### What needs to be done
Below are some records: retype them all exactly, but not the pictures.

(Records supplied)

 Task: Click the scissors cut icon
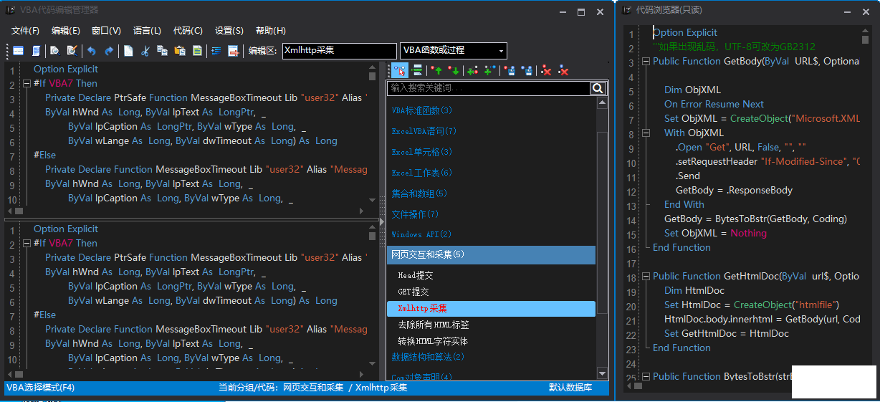(145, 51)
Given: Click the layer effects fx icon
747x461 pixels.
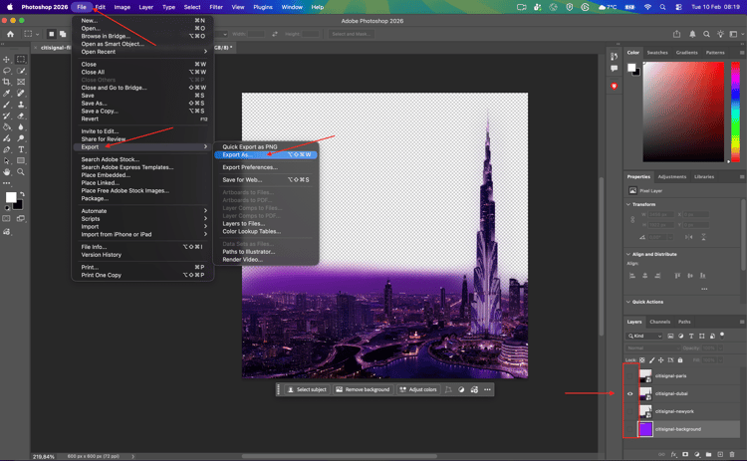Looking at the screenshot, I should (x=674, y=454).
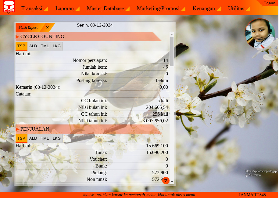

(End Records supplied)

### Answer to this exercise
 Task: Click the scissors cut icon
(145, 51)
Given: Click the layer effects fx icon
747x461 pixels.
Looking at the screenshot, I should (x=674, y=454).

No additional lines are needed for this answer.